Solari per la vostra pelle delicata: cambia l’etichetta
Tempo di estate, tempo di consapevolezze e di protezione dai pericolosi raggi solari. Da qualche anno è stata cambiata la normativa relativa alle indicazioni sulle etichette, dove trovavamo solo il Sun Protection Factor (SPF), ossia il fattore di protezione dal sole, il quale teneva conto solo dei raggi UVB, che sono quelli che danneggiano la pelle causando eritemi e scottature.
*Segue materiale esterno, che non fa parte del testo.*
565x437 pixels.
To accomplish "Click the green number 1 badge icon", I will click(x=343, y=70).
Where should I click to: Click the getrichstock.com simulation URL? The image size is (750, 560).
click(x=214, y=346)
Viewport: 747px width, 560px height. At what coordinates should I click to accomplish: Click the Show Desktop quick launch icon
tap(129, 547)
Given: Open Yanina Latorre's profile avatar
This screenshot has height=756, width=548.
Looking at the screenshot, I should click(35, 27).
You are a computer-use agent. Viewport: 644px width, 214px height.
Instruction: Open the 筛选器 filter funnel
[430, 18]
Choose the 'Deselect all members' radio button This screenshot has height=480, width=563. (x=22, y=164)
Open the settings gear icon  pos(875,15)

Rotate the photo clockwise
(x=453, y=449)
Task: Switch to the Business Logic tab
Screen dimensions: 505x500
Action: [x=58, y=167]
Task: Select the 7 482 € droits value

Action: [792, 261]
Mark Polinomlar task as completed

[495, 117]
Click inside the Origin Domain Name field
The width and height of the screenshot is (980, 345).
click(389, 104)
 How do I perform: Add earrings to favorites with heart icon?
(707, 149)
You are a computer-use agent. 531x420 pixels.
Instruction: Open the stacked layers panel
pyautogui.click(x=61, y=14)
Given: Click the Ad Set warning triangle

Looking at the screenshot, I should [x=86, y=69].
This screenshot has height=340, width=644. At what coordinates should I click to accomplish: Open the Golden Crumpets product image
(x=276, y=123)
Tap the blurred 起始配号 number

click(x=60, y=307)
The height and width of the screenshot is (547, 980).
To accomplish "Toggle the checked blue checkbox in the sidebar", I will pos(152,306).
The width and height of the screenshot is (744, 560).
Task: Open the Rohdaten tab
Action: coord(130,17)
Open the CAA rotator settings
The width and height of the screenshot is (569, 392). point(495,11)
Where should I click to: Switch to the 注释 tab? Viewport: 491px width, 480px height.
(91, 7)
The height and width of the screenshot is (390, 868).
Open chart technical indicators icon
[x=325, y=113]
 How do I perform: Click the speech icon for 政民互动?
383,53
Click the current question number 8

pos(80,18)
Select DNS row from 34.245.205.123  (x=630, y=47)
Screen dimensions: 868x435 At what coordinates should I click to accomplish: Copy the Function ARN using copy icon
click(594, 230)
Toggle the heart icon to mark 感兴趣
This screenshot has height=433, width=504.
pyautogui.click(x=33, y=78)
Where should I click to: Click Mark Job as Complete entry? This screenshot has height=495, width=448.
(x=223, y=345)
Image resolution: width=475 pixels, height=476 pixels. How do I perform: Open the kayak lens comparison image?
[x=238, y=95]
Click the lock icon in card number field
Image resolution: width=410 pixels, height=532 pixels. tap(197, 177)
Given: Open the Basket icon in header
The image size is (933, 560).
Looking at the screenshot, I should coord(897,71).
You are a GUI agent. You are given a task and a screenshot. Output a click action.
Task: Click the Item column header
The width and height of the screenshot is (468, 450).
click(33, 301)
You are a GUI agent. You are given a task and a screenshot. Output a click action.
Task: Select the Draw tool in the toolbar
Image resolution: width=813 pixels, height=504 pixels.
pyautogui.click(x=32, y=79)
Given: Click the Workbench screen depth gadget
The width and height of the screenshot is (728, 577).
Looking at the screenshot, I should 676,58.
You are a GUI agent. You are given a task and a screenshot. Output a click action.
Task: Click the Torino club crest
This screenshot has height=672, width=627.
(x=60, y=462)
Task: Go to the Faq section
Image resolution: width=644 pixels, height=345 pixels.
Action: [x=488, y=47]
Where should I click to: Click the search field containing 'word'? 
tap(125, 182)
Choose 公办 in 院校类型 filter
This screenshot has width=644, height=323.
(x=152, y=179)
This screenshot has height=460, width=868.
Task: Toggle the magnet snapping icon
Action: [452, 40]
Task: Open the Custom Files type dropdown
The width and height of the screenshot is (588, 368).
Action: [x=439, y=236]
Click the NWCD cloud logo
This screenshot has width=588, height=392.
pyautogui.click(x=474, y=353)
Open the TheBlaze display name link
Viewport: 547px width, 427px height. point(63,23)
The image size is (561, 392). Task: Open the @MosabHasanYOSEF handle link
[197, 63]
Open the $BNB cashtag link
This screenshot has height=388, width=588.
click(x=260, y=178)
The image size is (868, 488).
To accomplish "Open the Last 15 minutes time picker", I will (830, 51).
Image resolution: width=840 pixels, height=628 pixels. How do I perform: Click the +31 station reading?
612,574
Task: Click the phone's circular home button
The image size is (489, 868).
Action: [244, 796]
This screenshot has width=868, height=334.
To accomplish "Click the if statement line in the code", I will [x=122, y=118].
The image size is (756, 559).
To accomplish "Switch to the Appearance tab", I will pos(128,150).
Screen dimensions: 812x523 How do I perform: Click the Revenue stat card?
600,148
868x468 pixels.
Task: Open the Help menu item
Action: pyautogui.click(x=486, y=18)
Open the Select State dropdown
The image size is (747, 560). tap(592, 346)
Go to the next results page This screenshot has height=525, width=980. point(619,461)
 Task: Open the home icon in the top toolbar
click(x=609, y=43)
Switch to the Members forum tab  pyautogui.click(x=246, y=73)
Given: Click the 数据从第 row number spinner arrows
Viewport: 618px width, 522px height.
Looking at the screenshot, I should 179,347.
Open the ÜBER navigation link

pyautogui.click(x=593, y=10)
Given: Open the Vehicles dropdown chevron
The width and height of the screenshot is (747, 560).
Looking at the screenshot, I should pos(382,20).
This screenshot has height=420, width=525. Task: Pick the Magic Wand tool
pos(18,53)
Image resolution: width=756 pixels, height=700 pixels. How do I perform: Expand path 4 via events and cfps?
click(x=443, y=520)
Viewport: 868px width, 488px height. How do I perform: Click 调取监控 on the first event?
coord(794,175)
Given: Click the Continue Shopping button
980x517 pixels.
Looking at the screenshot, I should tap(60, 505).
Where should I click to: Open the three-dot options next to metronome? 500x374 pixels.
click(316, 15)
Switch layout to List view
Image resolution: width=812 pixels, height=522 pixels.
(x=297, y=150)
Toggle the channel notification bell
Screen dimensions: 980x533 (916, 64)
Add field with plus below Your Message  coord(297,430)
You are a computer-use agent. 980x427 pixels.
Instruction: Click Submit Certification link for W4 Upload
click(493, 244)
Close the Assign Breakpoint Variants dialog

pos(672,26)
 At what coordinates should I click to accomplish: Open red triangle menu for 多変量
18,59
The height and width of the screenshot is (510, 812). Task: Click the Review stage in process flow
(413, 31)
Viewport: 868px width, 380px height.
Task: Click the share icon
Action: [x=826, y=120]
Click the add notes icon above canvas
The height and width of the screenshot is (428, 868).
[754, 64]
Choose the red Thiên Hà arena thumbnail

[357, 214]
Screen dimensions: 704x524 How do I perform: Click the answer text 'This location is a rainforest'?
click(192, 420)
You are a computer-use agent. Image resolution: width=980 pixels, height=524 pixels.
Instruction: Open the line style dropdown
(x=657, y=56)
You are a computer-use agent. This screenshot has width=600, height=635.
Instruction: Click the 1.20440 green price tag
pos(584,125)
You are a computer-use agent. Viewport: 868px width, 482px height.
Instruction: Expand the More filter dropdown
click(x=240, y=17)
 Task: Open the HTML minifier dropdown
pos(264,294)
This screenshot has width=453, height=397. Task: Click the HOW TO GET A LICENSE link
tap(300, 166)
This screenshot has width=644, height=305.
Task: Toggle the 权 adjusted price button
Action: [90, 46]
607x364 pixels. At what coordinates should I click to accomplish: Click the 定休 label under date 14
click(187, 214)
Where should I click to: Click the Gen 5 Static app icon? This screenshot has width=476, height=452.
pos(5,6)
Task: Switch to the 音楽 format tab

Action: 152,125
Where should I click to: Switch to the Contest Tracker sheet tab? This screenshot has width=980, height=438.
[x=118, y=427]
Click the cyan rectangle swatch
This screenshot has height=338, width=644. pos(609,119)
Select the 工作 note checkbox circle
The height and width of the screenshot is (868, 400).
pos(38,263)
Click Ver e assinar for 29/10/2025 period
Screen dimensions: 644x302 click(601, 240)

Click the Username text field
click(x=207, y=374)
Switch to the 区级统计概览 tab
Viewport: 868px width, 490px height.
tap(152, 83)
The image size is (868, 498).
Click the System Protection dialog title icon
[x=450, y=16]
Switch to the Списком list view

Nelle diciture venivano però trascurati i danni causati dai raggi UVA, che sono quelli che provocano l’invecchiamento delle cellule, la perdita di elasticità del derma e anche patologie più gravi.
Il SPF inoltre veniva misurato con l’ipotesi che ognuno si spalmasse addosso 2 milligrammi di prodotto per centimetro quadrato di pelle: circa 2-3 cucchiai di prodotto, ma in realtà la media di utilizzo è di circa uno!
Nel 2007 la legge ha deciso un’etichettatura diversa che misuri anche l’efficacia contro le radiazioni UVA. Vietata anche l’indicazione ingannevole “Protezione totale” oppure “Schermo totale”: purtroppo non esistono sostanze che possano schermarci totalmente dai raggi solari.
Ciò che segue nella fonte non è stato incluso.